◆ ABOUT THIS EXERCISE
For the word "label", count the lines of the data that include it and give only the total.

BEGIN RAW DATA

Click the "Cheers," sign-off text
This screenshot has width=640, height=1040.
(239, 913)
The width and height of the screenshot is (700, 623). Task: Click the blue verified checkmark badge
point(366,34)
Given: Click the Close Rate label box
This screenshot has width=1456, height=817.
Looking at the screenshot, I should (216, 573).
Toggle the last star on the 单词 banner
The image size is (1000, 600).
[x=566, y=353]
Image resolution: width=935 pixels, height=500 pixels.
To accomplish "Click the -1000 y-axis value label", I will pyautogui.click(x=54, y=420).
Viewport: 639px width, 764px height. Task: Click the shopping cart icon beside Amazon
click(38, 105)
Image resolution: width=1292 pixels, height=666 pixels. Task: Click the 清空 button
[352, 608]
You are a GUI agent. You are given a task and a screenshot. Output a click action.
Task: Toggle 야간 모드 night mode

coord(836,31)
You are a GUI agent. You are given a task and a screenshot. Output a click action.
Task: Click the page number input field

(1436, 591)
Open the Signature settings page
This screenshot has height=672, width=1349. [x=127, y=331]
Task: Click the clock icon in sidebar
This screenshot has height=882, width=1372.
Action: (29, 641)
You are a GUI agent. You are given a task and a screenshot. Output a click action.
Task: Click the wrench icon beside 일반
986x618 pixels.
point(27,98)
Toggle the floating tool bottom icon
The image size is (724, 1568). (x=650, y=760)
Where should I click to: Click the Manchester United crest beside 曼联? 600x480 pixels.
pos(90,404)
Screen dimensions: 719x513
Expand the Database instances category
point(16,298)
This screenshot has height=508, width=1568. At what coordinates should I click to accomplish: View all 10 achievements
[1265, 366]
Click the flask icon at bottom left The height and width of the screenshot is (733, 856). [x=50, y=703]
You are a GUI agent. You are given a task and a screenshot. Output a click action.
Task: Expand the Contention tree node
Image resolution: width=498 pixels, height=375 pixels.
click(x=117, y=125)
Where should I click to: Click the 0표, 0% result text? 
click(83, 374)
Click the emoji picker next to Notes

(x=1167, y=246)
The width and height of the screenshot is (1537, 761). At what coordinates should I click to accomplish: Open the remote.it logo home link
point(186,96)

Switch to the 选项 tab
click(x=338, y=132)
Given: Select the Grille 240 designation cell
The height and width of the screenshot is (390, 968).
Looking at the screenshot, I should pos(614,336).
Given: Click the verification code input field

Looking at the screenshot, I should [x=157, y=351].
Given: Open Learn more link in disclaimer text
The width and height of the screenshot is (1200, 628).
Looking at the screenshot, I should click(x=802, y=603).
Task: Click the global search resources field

END RAW DATA

◆ ANSWER TO THIS EXERCISE
2